It is 3am in our neighbourhood. Suddenly, the silence is shattered by crashing rock music punctuated by a thudding beat. Looking out of the window, I see the culprit drive by: a passenger tricycle decked with a stereo that could be classified as a weapon of mass destruction. It is a mystery where a vehicle that small could draw the power for its speakers and subwoofer.

We Filipinos love making noise, and do not care who hears it. By 'noise', I do not mean just a racket, I mean a din, ranging from the merely annoying - people inside a cinema who loudly use their mobile phones - to the sublimely maddening: last year, a contractor decided that midnight was a good time to repair the road near our house, and ordered 15 cement-mixing trucks to do the job. Walk into most office buildings or shopping centres and you will be assailed by the kind of music beloved of most Filipinos: loud, thumping and tuneless. Get in a taxi, on a bus or a jeepney and you will find the driver using a stereo system that would be the envy of an IMAX theatre, playing rock with the volume set on 'stun'.

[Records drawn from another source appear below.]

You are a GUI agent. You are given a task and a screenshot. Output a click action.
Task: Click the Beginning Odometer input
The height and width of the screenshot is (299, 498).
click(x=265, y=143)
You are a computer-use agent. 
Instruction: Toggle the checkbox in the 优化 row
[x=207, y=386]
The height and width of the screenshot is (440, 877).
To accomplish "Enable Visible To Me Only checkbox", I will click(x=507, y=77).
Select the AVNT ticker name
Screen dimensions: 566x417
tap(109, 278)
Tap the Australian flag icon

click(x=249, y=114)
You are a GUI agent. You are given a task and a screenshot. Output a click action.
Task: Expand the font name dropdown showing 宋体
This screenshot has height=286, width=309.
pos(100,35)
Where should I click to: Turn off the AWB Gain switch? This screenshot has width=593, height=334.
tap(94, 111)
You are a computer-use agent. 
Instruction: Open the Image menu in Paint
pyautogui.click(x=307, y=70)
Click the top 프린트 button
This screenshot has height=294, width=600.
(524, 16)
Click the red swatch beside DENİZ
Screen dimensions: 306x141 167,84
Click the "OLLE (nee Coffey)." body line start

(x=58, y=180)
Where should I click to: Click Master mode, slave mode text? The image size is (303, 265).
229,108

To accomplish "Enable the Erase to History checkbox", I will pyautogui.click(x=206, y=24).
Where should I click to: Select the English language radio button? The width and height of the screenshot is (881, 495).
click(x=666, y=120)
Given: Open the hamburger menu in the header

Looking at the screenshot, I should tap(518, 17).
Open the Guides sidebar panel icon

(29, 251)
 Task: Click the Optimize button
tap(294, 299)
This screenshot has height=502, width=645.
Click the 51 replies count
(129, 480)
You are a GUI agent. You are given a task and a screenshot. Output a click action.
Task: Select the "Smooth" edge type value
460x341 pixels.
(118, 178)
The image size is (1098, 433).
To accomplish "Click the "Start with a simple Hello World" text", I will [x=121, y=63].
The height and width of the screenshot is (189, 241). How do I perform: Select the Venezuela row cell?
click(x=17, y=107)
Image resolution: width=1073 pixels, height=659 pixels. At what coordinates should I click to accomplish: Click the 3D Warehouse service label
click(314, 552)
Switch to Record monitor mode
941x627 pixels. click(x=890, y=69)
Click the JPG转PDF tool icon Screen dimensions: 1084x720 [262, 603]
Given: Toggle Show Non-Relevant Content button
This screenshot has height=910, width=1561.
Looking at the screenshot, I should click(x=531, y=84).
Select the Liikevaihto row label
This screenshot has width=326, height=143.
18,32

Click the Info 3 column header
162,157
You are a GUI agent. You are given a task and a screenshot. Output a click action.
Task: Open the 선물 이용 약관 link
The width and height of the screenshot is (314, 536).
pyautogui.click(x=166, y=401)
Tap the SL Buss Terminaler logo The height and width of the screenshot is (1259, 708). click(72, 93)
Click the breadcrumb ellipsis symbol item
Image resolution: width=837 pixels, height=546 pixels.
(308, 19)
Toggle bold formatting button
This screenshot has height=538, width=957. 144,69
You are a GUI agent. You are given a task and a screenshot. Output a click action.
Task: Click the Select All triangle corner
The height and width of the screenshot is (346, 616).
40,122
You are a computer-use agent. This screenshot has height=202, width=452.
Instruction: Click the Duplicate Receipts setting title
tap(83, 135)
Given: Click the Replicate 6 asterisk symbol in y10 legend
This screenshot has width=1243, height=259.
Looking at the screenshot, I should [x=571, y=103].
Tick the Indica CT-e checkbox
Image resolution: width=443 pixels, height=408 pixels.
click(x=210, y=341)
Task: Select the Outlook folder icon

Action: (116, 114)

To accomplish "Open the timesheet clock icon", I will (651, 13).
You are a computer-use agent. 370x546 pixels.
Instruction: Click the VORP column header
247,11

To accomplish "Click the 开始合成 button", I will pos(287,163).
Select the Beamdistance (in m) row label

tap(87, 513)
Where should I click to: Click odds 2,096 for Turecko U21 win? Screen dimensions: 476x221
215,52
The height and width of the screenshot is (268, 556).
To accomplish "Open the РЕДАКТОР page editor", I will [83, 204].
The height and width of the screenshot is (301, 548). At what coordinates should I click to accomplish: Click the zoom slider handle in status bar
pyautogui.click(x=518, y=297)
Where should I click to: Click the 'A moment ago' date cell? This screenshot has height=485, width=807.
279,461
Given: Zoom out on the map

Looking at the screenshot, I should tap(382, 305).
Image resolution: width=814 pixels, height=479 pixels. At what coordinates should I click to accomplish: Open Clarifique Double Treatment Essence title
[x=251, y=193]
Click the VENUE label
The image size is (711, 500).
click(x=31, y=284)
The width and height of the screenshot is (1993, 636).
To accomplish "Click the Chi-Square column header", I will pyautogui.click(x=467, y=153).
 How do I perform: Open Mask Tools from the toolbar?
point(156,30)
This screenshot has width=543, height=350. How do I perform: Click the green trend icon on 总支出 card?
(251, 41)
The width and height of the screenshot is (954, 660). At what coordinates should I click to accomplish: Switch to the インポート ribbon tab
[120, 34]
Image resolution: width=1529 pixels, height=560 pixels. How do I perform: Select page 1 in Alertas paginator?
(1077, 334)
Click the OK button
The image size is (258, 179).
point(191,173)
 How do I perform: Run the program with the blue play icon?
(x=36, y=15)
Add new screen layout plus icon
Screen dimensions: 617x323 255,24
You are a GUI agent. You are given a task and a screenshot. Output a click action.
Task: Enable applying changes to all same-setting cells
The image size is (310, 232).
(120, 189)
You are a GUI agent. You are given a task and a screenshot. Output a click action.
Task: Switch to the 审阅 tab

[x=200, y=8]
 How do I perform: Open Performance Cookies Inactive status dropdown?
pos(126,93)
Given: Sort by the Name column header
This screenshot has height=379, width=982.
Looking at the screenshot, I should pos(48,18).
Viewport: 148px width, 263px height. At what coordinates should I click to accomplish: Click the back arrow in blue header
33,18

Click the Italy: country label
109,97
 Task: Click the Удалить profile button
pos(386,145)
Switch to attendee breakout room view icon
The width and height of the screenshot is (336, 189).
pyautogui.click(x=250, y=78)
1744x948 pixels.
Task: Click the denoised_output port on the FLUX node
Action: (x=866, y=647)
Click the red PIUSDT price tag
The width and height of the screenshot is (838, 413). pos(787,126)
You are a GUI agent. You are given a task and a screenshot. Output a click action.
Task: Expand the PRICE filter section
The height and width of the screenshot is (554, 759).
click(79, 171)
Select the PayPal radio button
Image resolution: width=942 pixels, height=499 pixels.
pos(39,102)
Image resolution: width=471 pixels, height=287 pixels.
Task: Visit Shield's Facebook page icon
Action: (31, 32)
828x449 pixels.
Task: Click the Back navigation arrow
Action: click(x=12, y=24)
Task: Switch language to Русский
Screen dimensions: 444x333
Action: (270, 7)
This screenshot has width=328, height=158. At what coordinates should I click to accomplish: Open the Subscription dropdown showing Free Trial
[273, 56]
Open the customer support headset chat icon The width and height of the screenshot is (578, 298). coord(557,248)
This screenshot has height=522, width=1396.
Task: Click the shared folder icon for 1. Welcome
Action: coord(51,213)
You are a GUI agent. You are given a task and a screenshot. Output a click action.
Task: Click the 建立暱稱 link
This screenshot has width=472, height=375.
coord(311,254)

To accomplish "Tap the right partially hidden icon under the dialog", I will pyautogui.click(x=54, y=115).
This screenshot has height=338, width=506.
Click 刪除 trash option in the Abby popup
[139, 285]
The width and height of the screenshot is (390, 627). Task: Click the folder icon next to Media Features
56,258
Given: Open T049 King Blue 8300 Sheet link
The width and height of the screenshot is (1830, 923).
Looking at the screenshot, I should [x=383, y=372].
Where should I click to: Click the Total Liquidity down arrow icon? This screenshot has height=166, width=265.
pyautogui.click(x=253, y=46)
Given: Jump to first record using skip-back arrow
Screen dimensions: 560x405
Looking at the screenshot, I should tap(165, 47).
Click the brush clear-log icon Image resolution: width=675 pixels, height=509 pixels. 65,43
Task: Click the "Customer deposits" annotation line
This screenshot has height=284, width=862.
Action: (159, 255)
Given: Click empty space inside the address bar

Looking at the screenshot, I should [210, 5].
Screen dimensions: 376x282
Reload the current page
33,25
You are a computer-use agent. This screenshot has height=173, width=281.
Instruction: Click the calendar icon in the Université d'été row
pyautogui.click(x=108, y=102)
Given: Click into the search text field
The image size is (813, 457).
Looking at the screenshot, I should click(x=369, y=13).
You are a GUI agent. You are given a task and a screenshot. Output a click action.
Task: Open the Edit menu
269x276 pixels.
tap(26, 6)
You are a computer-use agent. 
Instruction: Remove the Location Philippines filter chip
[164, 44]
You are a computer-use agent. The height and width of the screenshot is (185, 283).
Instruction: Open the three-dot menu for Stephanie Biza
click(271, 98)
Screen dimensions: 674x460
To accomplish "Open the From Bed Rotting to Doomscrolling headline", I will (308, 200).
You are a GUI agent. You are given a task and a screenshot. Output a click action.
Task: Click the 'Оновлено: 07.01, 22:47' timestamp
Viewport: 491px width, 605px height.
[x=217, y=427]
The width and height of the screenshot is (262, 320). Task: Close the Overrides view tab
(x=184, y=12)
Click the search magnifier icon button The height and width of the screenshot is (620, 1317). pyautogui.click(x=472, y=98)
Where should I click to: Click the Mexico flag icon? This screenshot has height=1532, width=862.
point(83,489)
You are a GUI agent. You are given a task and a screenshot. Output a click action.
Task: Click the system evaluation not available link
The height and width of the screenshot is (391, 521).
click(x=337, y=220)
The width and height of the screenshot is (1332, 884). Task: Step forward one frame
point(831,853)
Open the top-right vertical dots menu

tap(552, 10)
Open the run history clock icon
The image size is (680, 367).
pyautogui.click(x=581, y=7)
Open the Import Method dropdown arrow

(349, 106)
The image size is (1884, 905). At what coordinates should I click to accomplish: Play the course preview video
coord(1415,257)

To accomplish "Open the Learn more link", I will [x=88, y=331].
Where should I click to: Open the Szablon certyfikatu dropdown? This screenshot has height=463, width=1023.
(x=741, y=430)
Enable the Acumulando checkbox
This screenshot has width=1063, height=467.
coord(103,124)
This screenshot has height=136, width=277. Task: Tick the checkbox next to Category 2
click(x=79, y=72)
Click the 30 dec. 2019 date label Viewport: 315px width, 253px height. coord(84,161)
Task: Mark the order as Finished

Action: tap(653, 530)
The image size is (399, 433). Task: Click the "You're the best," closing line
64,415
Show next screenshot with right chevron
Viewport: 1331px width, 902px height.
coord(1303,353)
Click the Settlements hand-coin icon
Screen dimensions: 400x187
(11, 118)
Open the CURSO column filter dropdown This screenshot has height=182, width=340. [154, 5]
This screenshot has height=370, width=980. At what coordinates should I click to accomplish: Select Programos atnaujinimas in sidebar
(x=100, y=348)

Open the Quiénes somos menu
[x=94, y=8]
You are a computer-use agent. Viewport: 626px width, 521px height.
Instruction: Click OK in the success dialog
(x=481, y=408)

Either we Filipinos do not worry about noise pollution, or many of us are born with eardrums of lead. How else can you explain apartments built right at the edge of the Ninoy Aquino International Airport's tarmac, unprotected by anything as trivial as sound-absorbing walls? When I recently visited a hospital, the attendant thoughtfully switched on a huge TV set, making sure that the volume was turned way up so (I suppose) all the patients in the entire building could listen.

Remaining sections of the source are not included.